In classic Falcons fashion, they refused to make things easy on themselves, squandering an early 24-6 lead before storming back late for the win. Despite needlessly stressing their fans out, Atlanta notched its fourth win in six games, a stretch in which Ryan has started to show a better grasp of Smith’s offense. He’s thrown 13 touchdowns and three picks in those games, notching a 106.1 passer rating while averaging 282 yards per game and 7.7 yards per attempt. Patterson has emerged as one of the most dynamic playmakers in the NFL, full stop. And rookie tight end Kyle Pitts continues to show that he can be a field-tilting weapon in the Atlanta offense. The Falcons officially have my attention.
There’s Always Next Year
27. Washington Football Team (2-6)
28. Jacksonville Jaguars (2-6)
29. New York Jets (2-6)
30. Miami Dolphins (2-7)
31. Houston Texans (1-8)
32. Detroit Lions (0-8)
Josh Allen, the pass rusher, had himself a day.
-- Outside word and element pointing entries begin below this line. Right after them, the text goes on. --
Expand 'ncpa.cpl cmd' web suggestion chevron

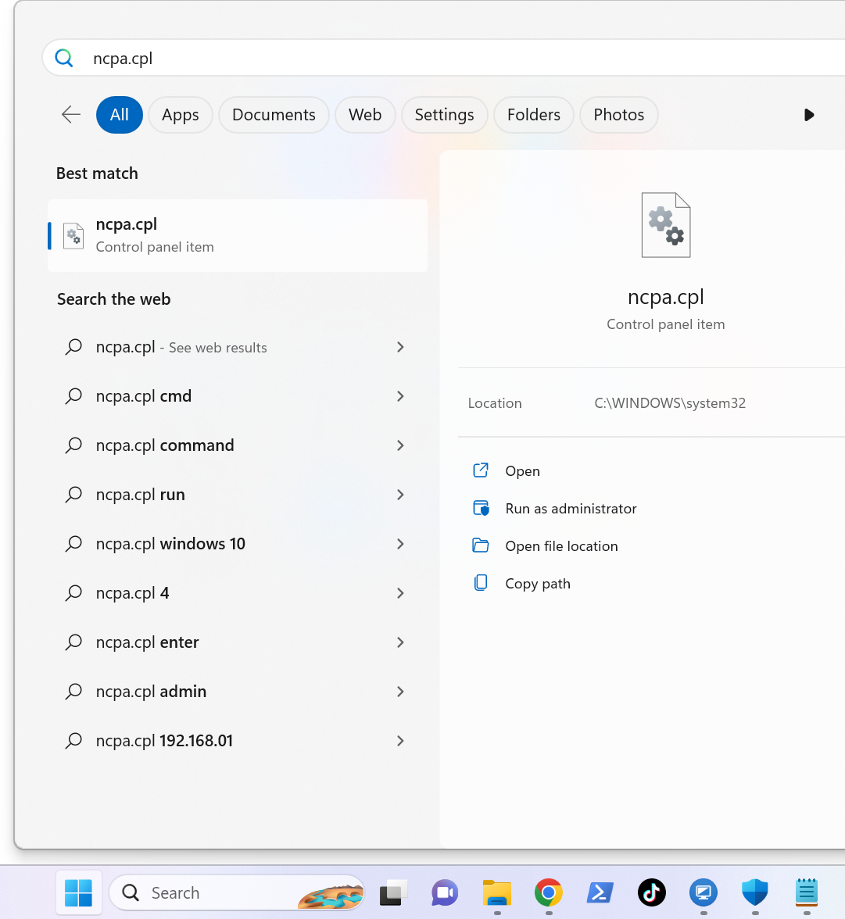pyautogui.click(x=400, y=396)
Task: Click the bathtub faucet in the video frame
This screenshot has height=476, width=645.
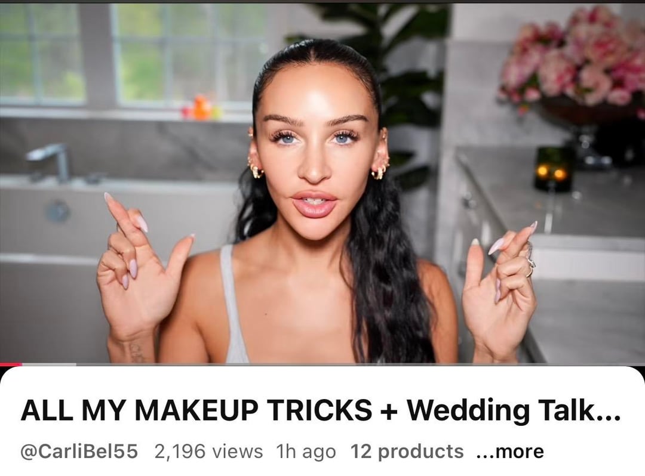Action: click(x=50, y=162)
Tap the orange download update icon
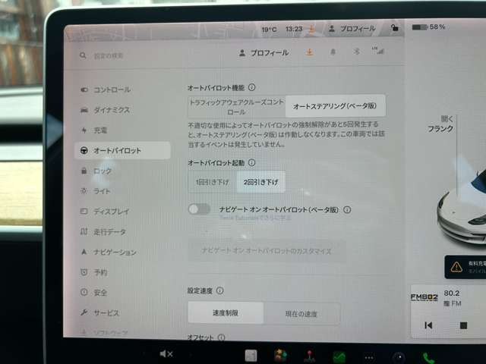The height and width of the screenshot is (364, 486). click(309, 53)
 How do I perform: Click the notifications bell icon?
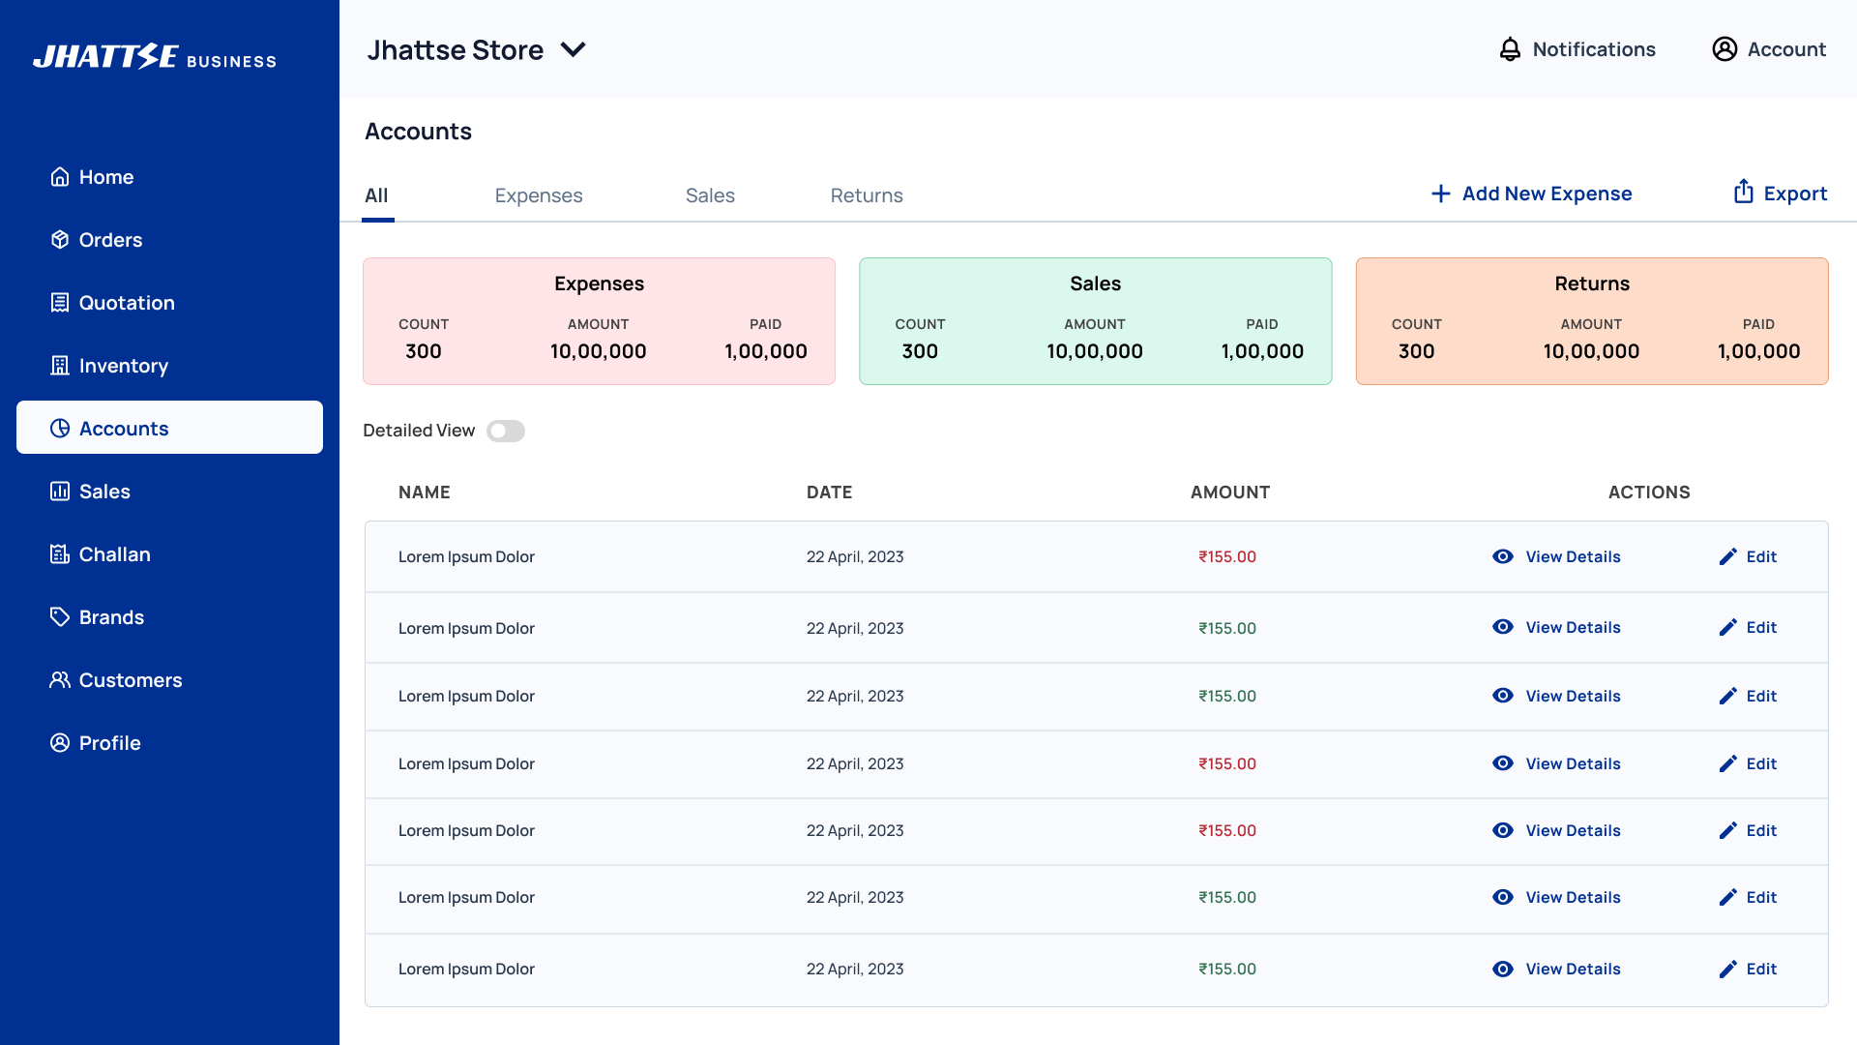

The Jaguars achieved a rare double win on Sunday. They tallied an actual, real 9-6 win over the shockingly inept Bills, of course, and that had to have been fun for the players and fans. But for a team that’s 2-6 and nowhere near contention, Jacksonville got an even-more-meaningful moral victory, too: a breakout performance from a guy who looks like a future superstar named Josh Allen.
Allen, the Jaguars pass rusher, went absolutely bananas in the surprising win, filling up the stat sheet with five pressures, two tackles for a loss, one quarterback hit, one sack, one pick, and one fumble recovery. He was everywhere for the Jacksonville defense, providing the exact type of spark an overmatched team like the Jaguars needed to win.
That was a much-needed boost for a franchise that seemed to be going in the wrong direction since hiring Urban Meyer over the offseason. And outside of Trevor Lawrence, who’s had plenty of his own growing pains, there haven’t been a whole lot of things that generate hope for the future of this franchise this season. But Allen’s performance showed that he’s clearly on a path toward being a pillar for this nascent group. After grabbing 10.5 sacks in a promising rookie campaign in 2019, he lost half of his 2020 season to a knee injury. Now, Allen is healthy and ready to prove that he can be a piece this team can build around long term.